▶ **EXERCISE SET**:
1. In the blog post on art genomes, what does Netflix ask you to do with each movie you rent?
2. Reproduce the part of the blog post on art genomes starting at "The answer is" and ending at "finding near-matches, etc.".
3. Write the next part of the blog post on art genomes, picking up after its final line.

Friday, January 23, 2009

Art Genomes?

Structuralist and post-deconstructionist and neo-post-pseudo-intellectualist-structuralites have been advancing the idea that we can classify and thus, to some extent, interpret or evaluate works of art by their semiotics. Briefly, this means we think of these art works as systems of signs that stand for things, and then consider the way the signs are configured within a work of art, and how that might reflect something about the things the signs stand for. Language is a semiotic system ... we use words to stand for things, and in writing, the combinations and sequences of words says something about the subject we're writing about. At least, we hope it does. Much of the 20th century philosophizing about this dealt with movies or, as it's more pompously known, the art of cinema.

That's all well and good, but now there's a very practical problem with is leading to a new way of thinking about this. Basically, the problem is that you've been listening to music through Pandora, or renting movies via Netflix, and you'd like to know what other music or movies would appeal to you.

These online content sources have tons of movies and music, but the problem is how to classify it so that you can identify which ones might appeal to audience members with certain tastes. Netflix, for example, asks you to rate each movie you rent, and over time, it builds up a database of what movies you've liked.

But there's still the similarity problem: If your favorite movies were Ishtar and Gigli, how to you decide which other movies are similar?

One promising answer is the movie genome. Basically, the idea is to identify a slew of properties that a movie can have, like plot, cast, awards, box office success, etc. Comparisons of movies on the basis of their genomes are likely to good matches and non-matches.

Now, you might think "Isn't this just a fancy way of comparing all these properties? Calling them a genome doesn't really change anything."

The answer is "Well, yes." It is just a fancy way of comparing these things. But treating all these properties as genes accomplishes two things:
  1. It makes the classification of movies more systematic, and
  2. It makes it possible to use some elaborate algorithms for doing the comparisons, finding near-matches, etc.

▶ **DATA EXCERPTS**:
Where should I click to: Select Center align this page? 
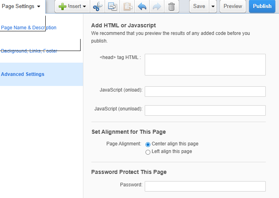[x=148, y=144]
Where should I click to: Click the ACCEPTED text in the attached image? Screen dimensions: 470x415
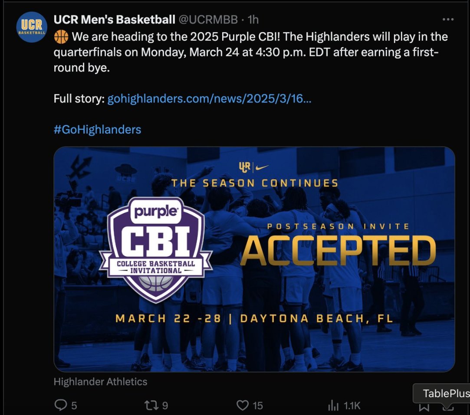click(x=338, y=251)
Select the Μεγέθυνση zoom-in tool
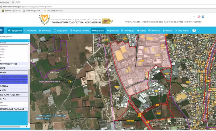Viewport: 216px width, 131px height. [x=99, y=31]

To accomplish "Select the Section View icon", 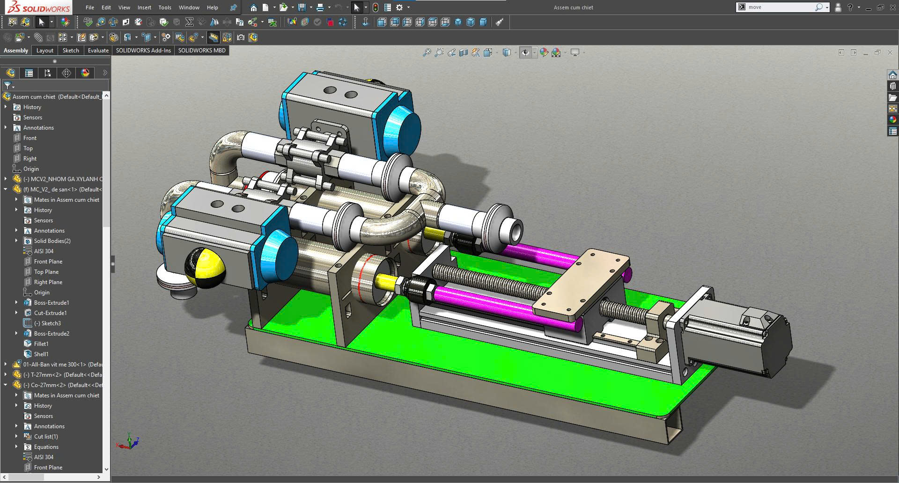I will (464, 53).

▶ **PER-TASK ANSWERS**:
1. Netflix asks you to rate each movie you rent.

2.
The answer is "Well, yes." It is just a fancy way of comparing these things. But treating all these properties as genes accomplishes two things:
  1. It makes the classification of movies more systematic, and
  2. It makes it possible to use some elaborate algorithms for doing the comparisons, finding near-matches, etc.

3.
Obviously this genome idea could also be applied to books, plays, paintings, etc. It may lead to some new ideas about how to classify and interpret works in these art forms.

Or not.

3 comments:

Phoebe said...

Interesting thoughts on the complexity of recommendations. Jinni (http://www.jinni.com) recently opened in private beta and offers search and recommendations from the Movie Genome. Have a look and see what you think!

Phil H said...

The problem with using 'facts' as a genome is that it is ignorant of the quality of the film - whether the crew gel, the funding is cut, they had to get it done for Christmas release... You know all the information it uses (director, cast) before the film is made.

Netflix' algorithms compare films without knowing any of that information, because the maths allows you to separate out which films are similar and which users are similar - so films that people similar to you like are the best suggestions.

In essence, the 'genome' of a film lacks any information about the quality of the film from the perspective of users like you. So how can it be as good at predicting?

For further info, look up the Netflix prize and Singular Value Decomposition.

Peter Davis said...

For one thing, the "genome" could include information about audience and critical responses to a film. That's as close to an objective measure of "good" as we can define, I think. Of course, you may disagree with audiences and critics. That's where the "people similar to you" angle comes in. People who like the same movies as you (over a large enough sample) may be a good predictor of what movies you'll like.